Each line from the one that holds "This screenshot has height=433, width=1023." to the end of the entries is to be given again exactly. Do not include pictures.

Stored data entries
= = = = = = =
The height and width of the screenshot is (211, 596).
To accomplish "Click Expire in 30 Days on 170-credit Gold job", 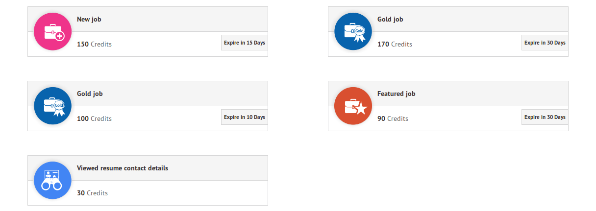I will [545, 43].
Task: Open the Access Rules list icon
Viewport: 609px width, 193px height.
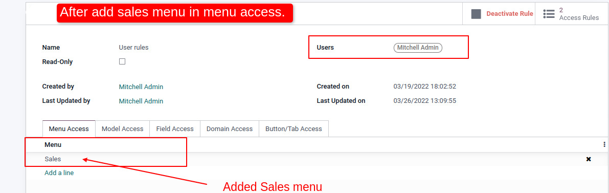Action: (549, 14)
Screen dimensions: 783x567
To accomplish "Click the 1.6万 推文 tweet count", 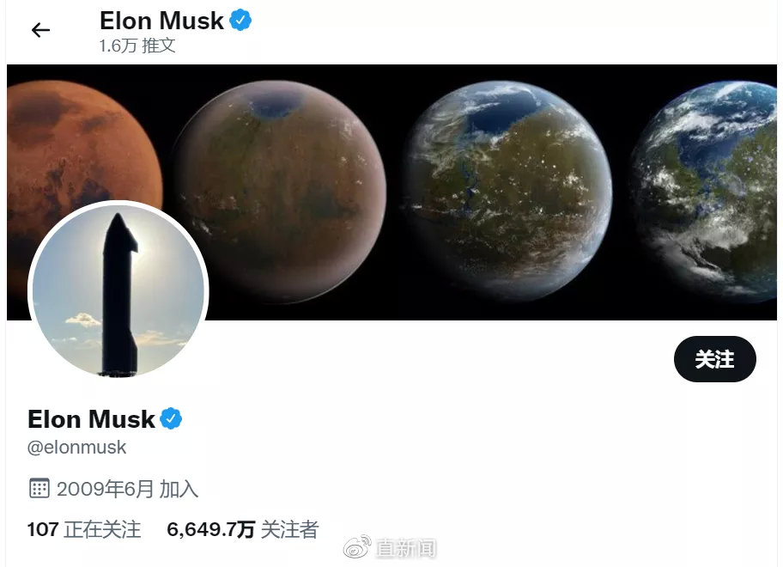I will (137, 46).
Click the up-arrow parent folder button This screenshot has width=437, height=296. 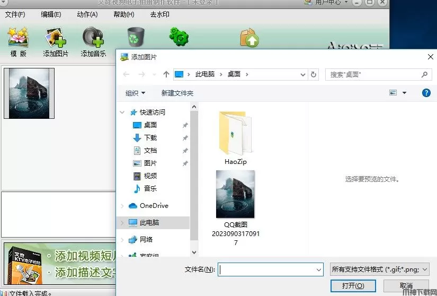(166, 75)
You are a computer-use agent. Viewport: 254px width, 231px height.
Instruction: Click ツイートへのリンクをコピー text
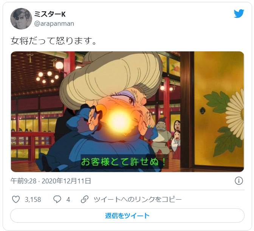(138, 199)
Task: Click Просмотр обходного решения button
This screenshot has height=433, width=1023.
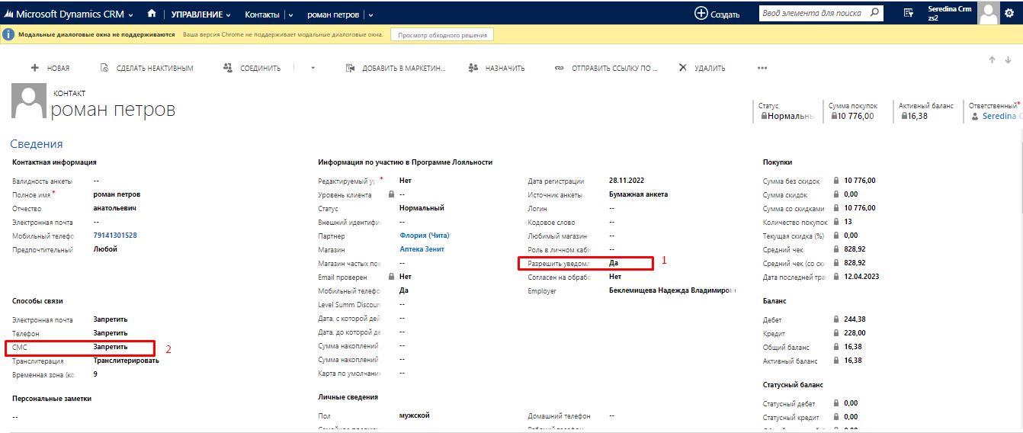Action: click(x=442, y=34)
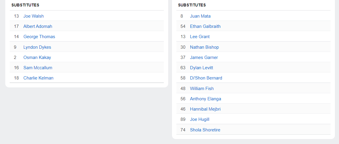This screenshot has width=339, height=144.
Task: Open William Fish profile link
Action: (202, 89)
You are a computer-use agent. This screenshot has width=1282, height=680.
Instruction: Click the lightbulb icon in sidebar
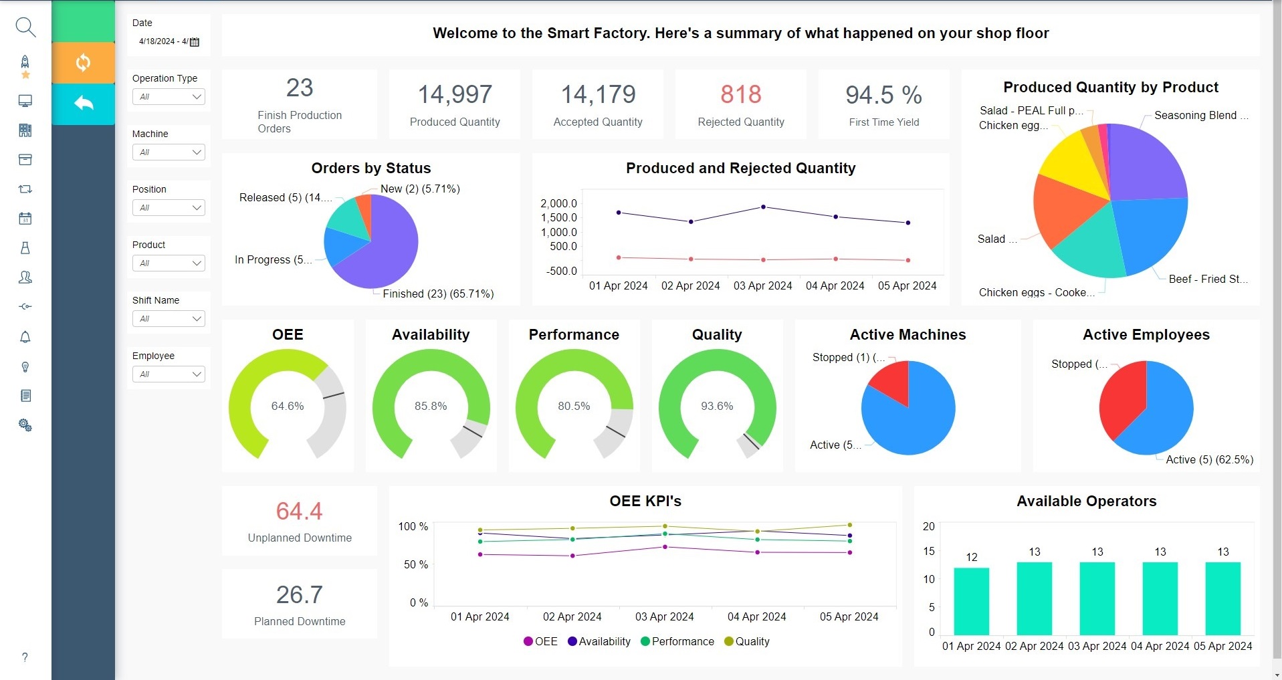[25, 367]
= = = = = = =
ANSWER TO THIS TASK:
This screenshot has height=433, width=1023.
Action: click(x=442, y=34)
This screenshot has width=339, height=144.
Task: Open William Fish profile link
Action: (202, 89)
You are a computer-use agent. This screenshot has width=1282, height=680.
Instruction: Click the lightbulb icon in sidebar
[25, 367]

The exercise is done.